-- Begin --

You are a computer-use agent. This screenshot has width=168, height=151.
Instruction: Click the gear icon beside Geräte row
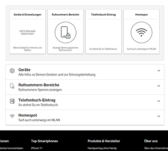(x=12, y=71)
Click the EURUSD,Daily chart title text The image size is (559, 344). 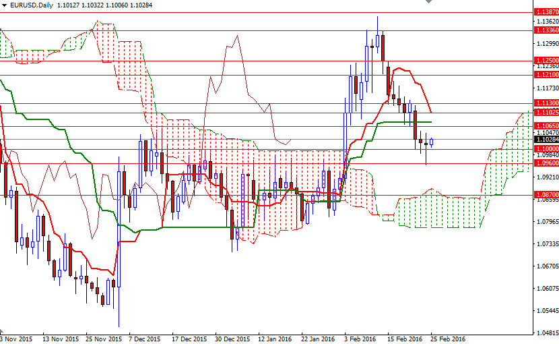coord(32,5)
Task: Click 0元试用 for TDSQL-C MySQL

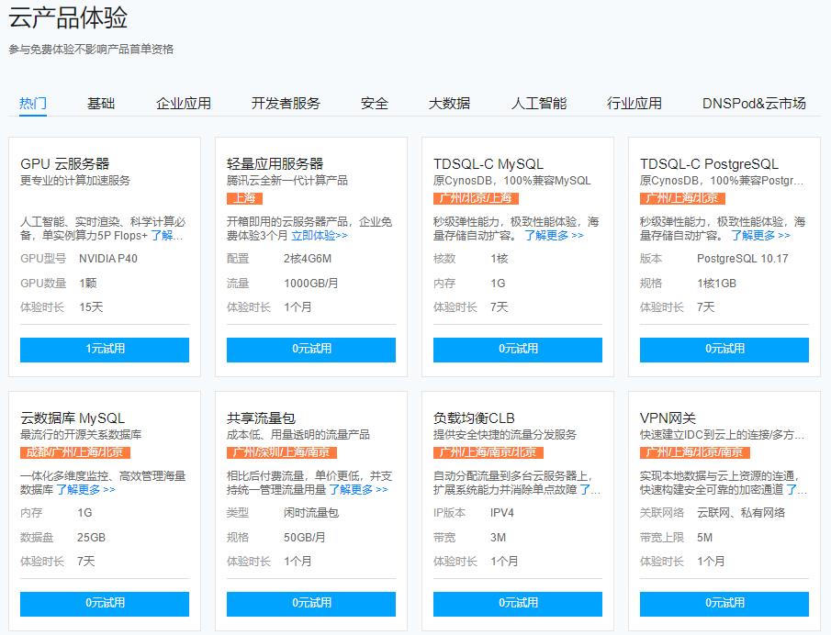Action: point(518,350)
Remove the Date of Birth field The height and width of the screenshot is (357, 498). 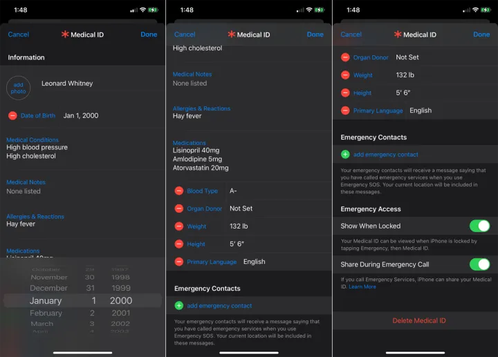tap(12, 115)
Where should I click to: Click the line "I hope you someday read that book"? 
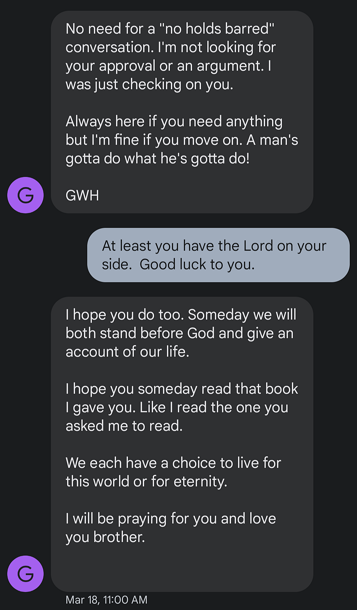(x=182, y=389)
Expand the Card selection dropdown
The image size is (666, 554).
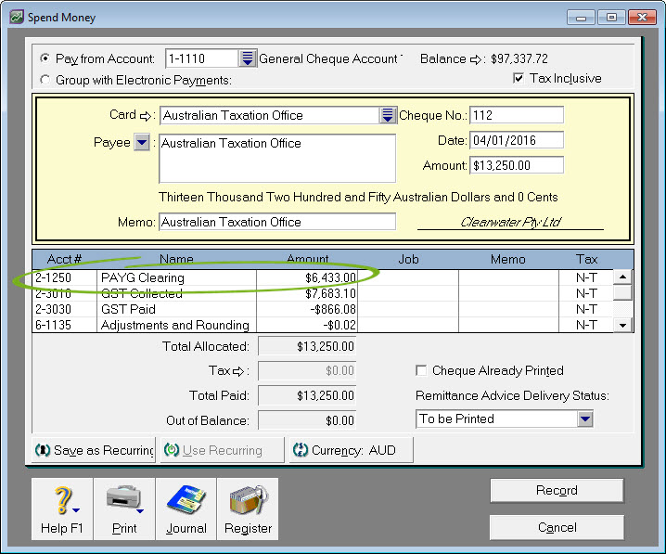(x=388, y=115)
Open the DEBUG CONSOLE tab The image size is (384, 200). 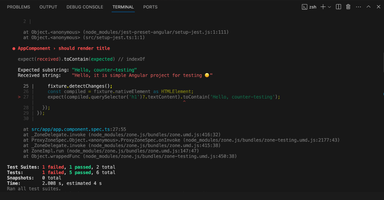click(84, 7)
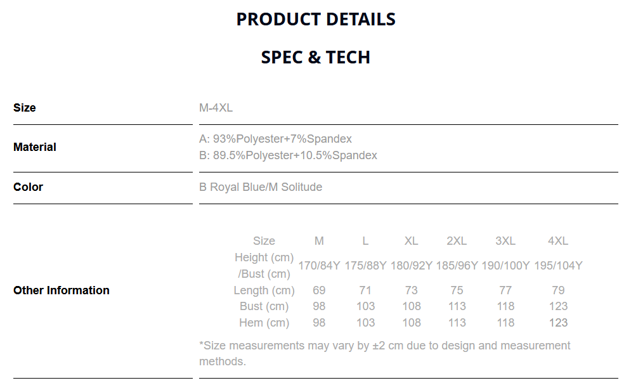
Task: Click the size measurements disclaimer note
Action: (x=384, y=353)
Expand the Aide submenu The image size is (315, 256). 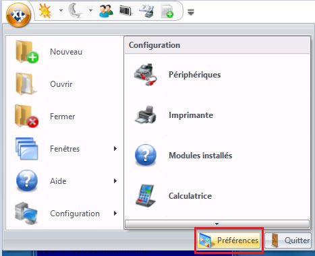pyautogui.click(x=65, y=181)
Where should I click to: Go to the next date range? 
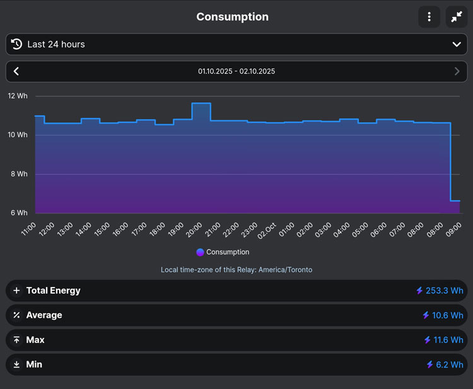[x=457, y=71]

-- End --

◆ Job: Return every line of the entries above that contains the word "should". Case counts.

◆ Solution for this task:
Where should I click to: Click the line "I hope you someday read that book"? 
Where should I click to: Go to the next date range? 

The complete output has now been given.